In the last year we’ve been leveling up a lot of our systems at SaaStr, and as part of that, moving from a lot of self-service and simple products to more robust ones. Such is the way as you grow. And one thing I’ve been shocked about is how few sales processes have kept up. Pressure tactics, exploding discounts, 48-hour trials that end on you, us-vs-them pricing, are all still alive and well. And in the end in 2021, they can create a buying process that for us at least, is just way too hard and long.

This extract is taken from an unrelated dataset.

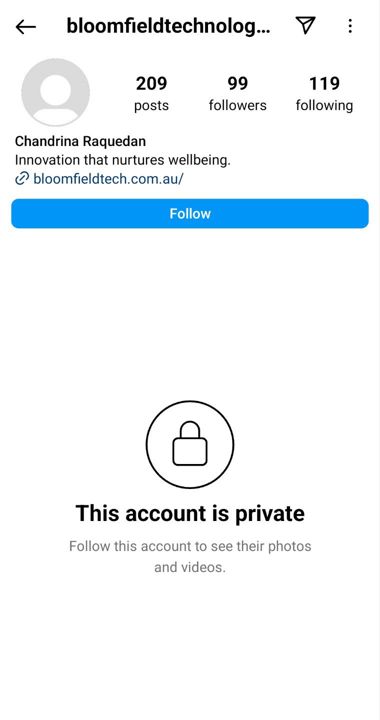
Task: Click 'This account is private' heading
Action: tap(190, 514)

At this point, everyone is a SaaS buying veteran. According to Okta, their average customers deploys more than 112 SaaS apps now — and growing! And to deploy 100+, that probably means every customer has evaluated 300-1000 or more! We’ve all learned to buy SaaS. Now, it’s time to overhaul how we sell it as well.
Exactly how can vary.
But I’ve come up with just one simple construct today: Your Product Just Has To Be Easier Buy Than It Is To Use.

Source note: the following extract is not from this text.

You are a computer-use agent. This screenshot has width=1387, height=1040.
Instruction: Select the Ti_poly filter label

- If you think your product really is 10x easier to use than the older competition — it should be 10x easier to buy, too. SaaS buyers are veterans now. If you make it hard to buy, we know it will be hard to deploy and hard to use.
- You should be able to talk to sales, or support, or someone — when you want. And / or instantly. Not when a day or two later, they send you a Calendly link.
- Make free trials last as long as people want them. Don’t hide your software if it is so easy to use. You want your customers to be on a 10+ year journey with you. If they need a little more time in the early days of that journey — just let them have it. Without drama.
- Maybe deployment as close to instant as possible. At least — make it effortless. Even for a complex product, I should be able to deploy effortlessly.
- Make pricing < $50,000 at least as simple and transparent as possible. No one has energy here anymore.
- Your customers should know pricing isn’t a rip-off. Just put it on the website for anything less than six figures. Assume every customer that pays < $100k a year knows exactly how much every other customer < $100k a year pays. And price it that way.
- If your customers want to switch to you before a competitive contract is ending, incent them — and don’t make them ask. Just tell them upfront you will credit them a decent chunk of the prior contract, or give them the stub period for free if they buy another year. Make it easy to switch. Tell them upfront. No games.
- Identify high intent buyers and don’t force them to go through an SDR. In fact, respond immediately to them, or as close to it as possible. Veterans expect a rapid, painless process to evaluate a vendor they’ve already identified high interest in.
- Don’t expect High NPS or referrals if it’s painful to simply buy. You are starting off at NPS 0 if you put your prospects through a painful buying process.
If it’s hard to buy, that sends a clear signal: it will be even harder to deploy and use. In today’s environment, why bother then?
If it takes 2 weeks of negotiating to close a $30k deal, why will I possibly believe I can get up and running any faster? We can all smell good vs. bad software. A bad sales process says bad-to-mediocre software, even if it’s not the case.
Yes, truly big deals are complicated. Big deals have a lot of stakeholders, and there it’s probably fine to have non-transparent pricing, carefully managed pilots … and lots of gates. Lots of qualification.
But anything less than $50k-$100k should be simple to buy today. Even more so in today’s crazy world. Fast and easy. Like you claim your application is.